Every line below should be copied exactly; drop the pictures.

+++ DATA EXCERPTS +++

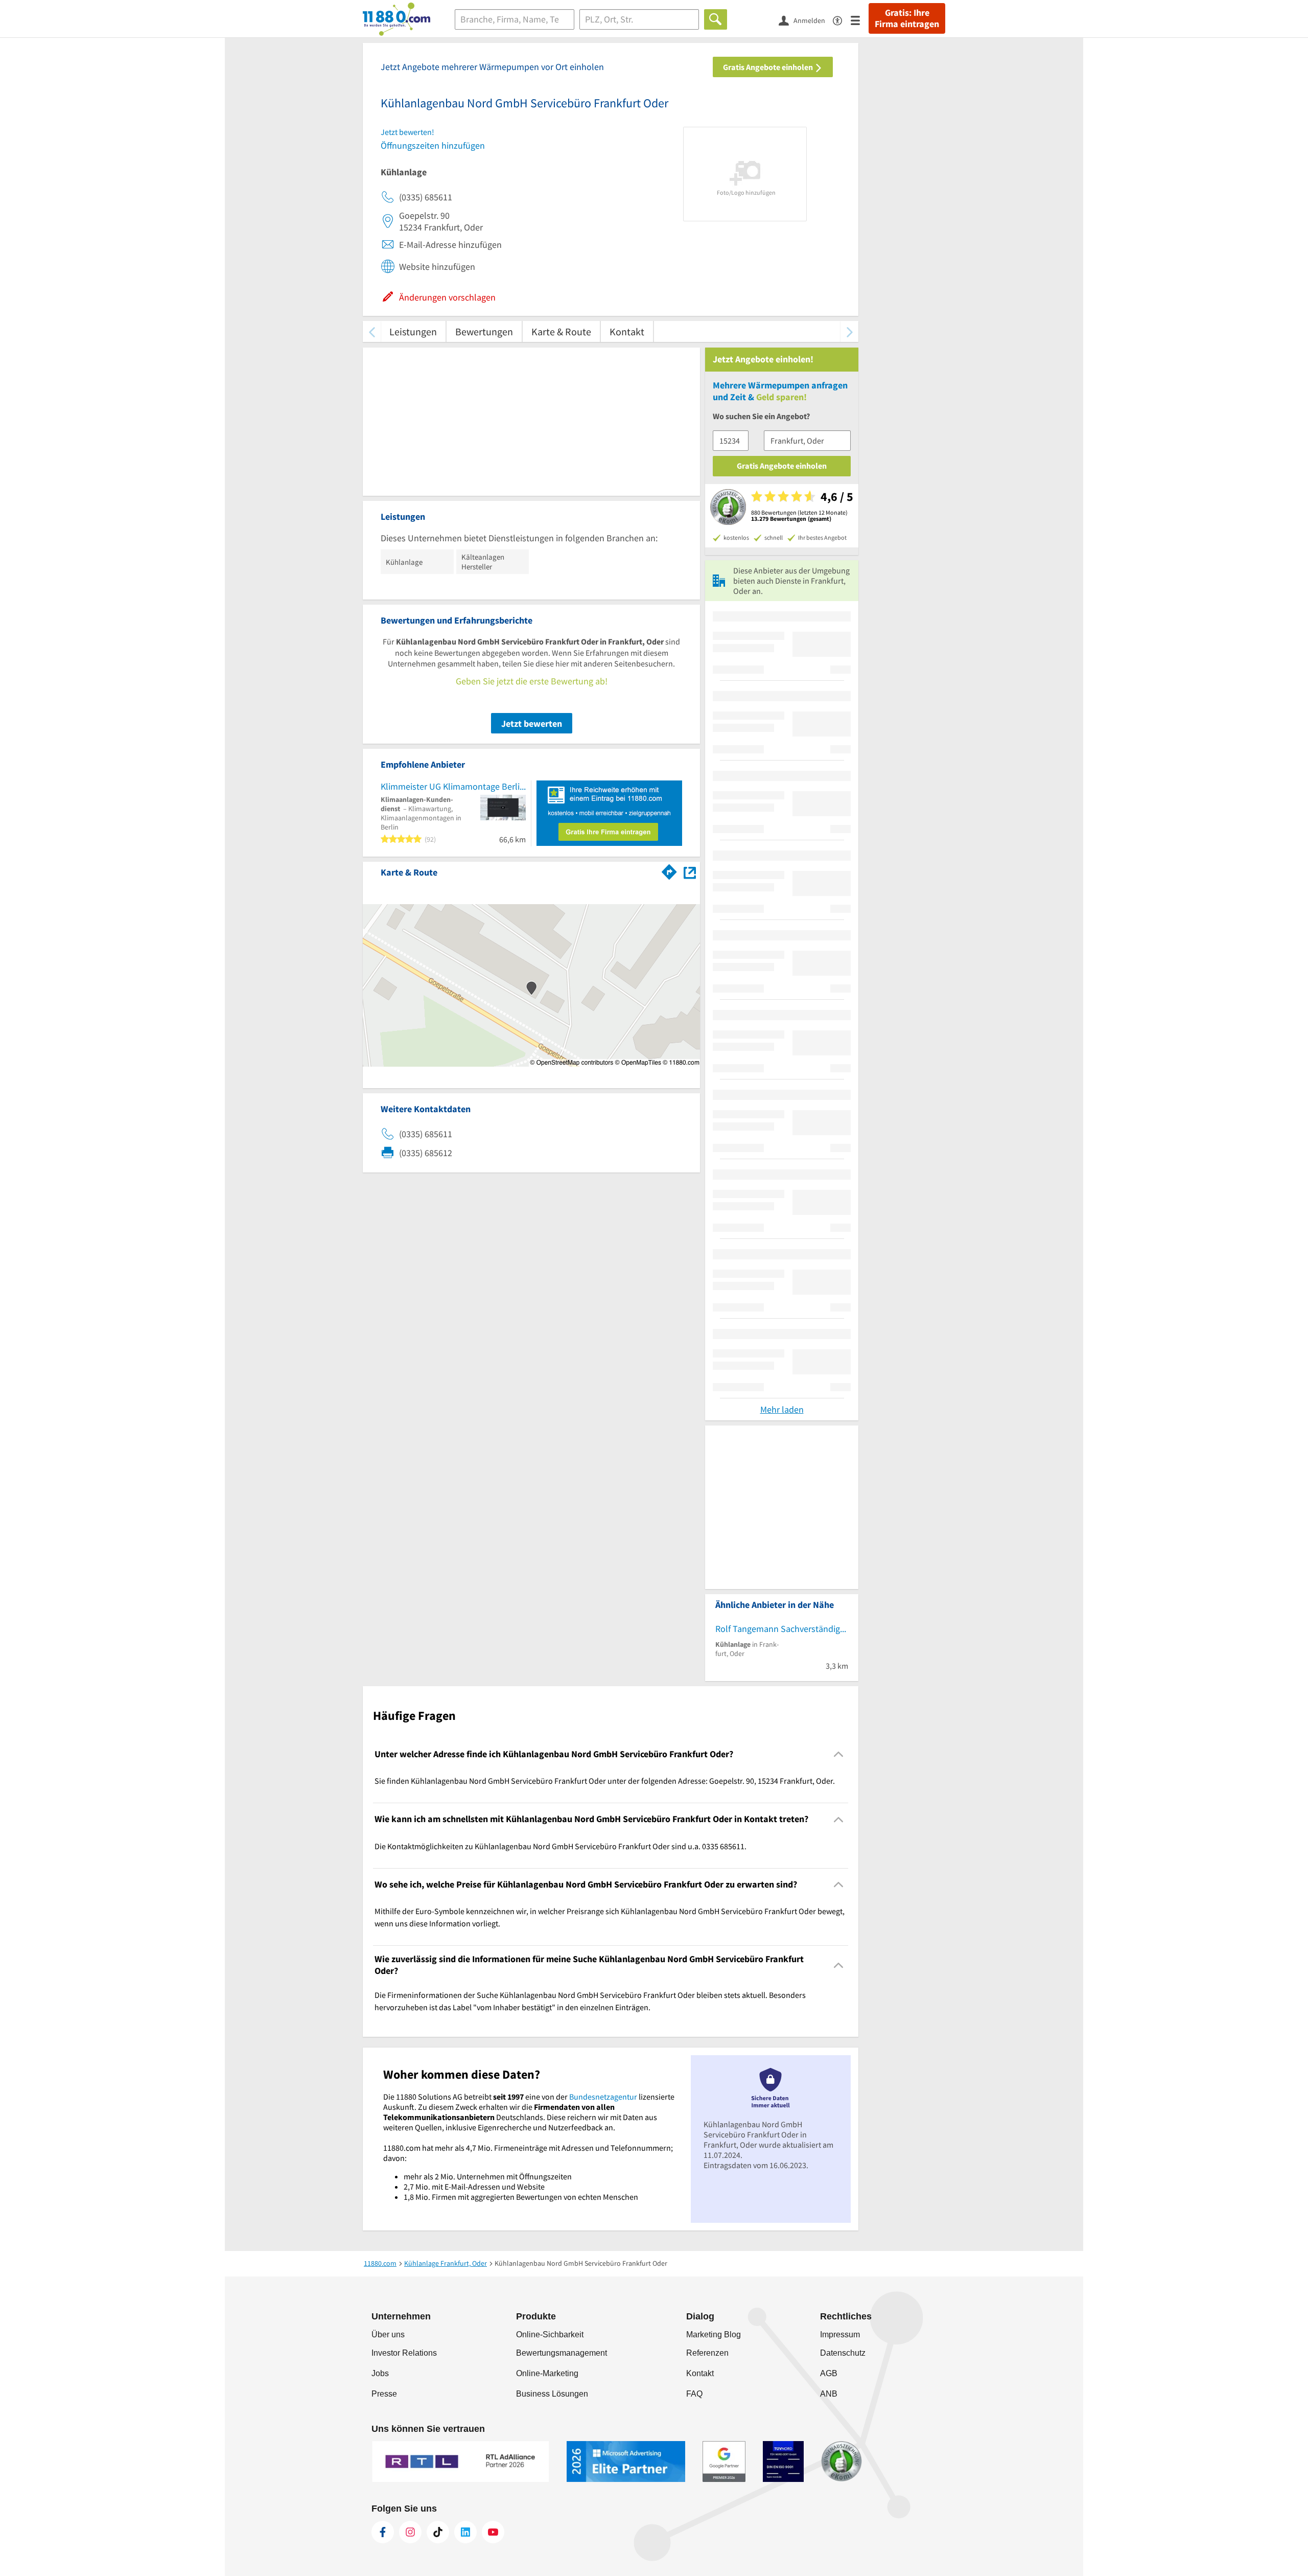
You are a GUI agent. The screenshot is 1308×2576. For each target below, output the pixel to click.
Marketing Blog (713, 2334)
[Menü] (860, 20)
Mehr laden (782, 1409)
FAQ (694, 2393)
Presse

+++

EXERCISE SOLUTION >>
You are a GUI agent. The screenshot is 1308×2576. For each target below, output the pixel to click.
Marketing Blog (713, 2334)
[Menü] (860, 20)
Mehr laden (782, 1409)
FAQ (694, 2393)
Presse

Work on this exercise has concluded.